“Is it ok to have a goal for lifting AND for cardio? I want to get bigger AND I want to be able to run a 10k without much notice. I hear so much conflicting information.”
First, it depends on your MAIN goal, how much time you have, and where you are on the development spectrum.
For the last point, it’s like strength training vs. bodybuilding.
When starting out, if you lift weights to get stronger you’ll also get bigger and vice versa—so much so that the programming can be very similar.
However, as you progress, the two goals lose alignment and become more like competing interests.
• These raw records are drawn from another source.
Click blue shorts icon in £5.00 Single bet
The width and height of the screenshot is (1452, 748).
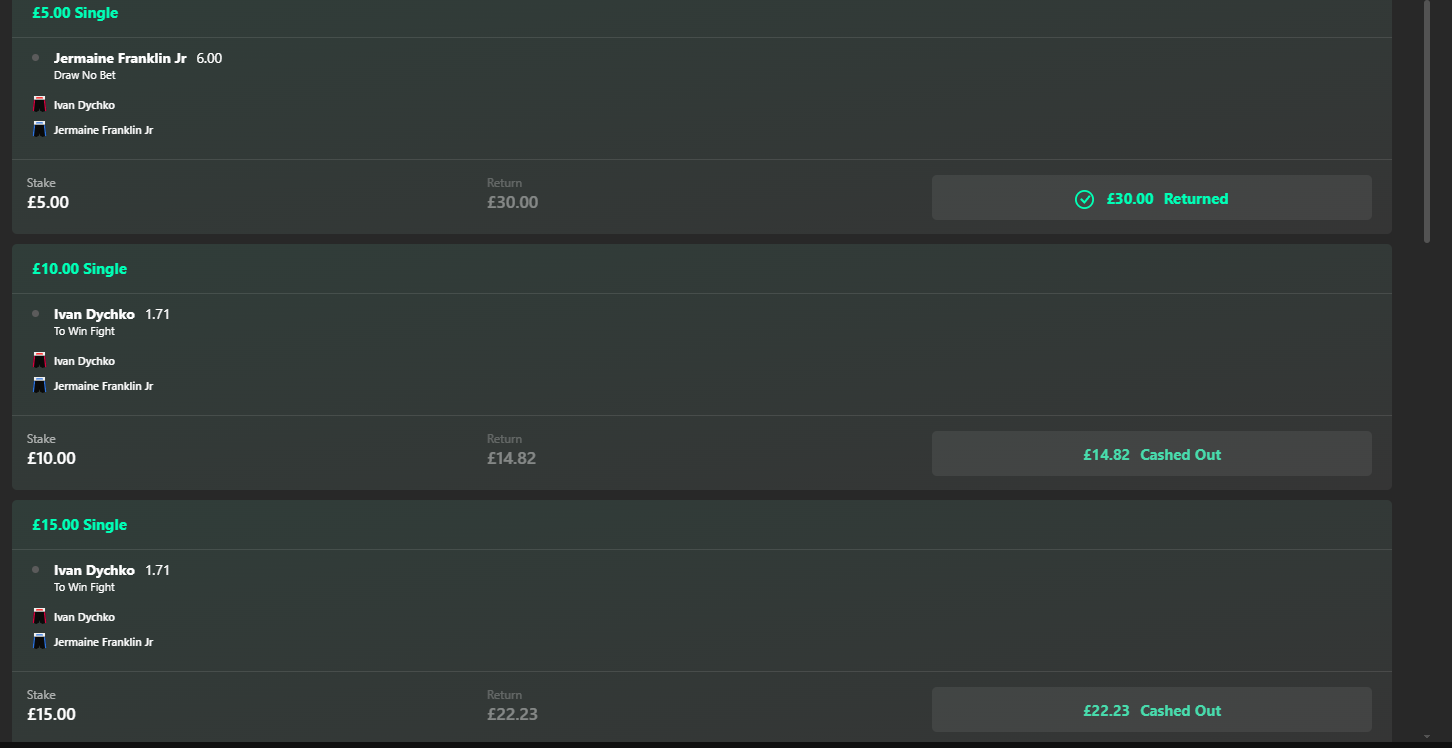tap(40, 129)
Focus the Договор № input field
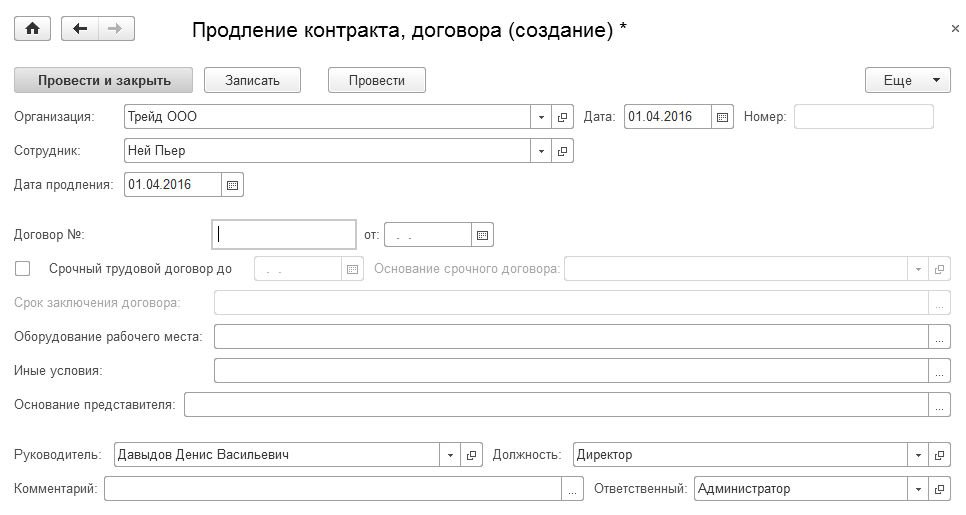966x515 pixels. 285,235
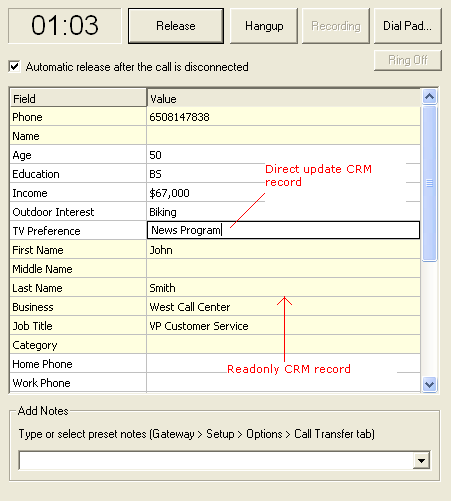This screenshot has width=451, height=501.
Task: Uncheck automatic release after call disconnected
Action: point(14,66)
A competitive bodybuilder and a competitive powerlifter will follow VERY different programs.
It’s a similar deal with cardio and weight training.
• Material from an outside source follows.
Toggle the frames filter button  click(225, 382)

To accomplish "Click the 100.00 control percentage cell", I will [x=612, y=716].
Someone who just wants to look better and get in better shape would be encouraged to do a balance of weights and cardio.
But eventually, you’ll have to decide what priority #1 is: losing fat and getting jacked OR being in top cardiovascular shape.
Because even though there’s considerable overlap in terms of what you’ll do, there are BIG differences in the how and why.
For getting jacked, cardio is primarily a tool to burn extra calories—ideally without negatively affecting muscle. Think moderate intensity (Zone 2) sessions, and only as often as needed to keep fat coming off.
But getting in the best cardiovascular shape requires higher intensity cardio and focusing on improving performance—which can interfere with muscle building.
And the elephant in the room?
With cardio, you’re FEULING (EATING) to MAXIMIZE performance.
On the other hand, eating to lose fat OR get bigger might use similar foods, but in vastly different amounts and with VERY different mindsets.
This is why you are best to focus on one MAIN goal at a time. And of course, you can’t do everything at once, so why not take a seasonal approach?
Build your aerobic base through the spring thaw, then shift to harder outdoor cardio to take advantage of the warmer weather.
Summer is when I’d also pull back on the weight training. Not cause you’re now a track athlete, but to let the mind and body rest a little for the upcoming “growth season” in the fall.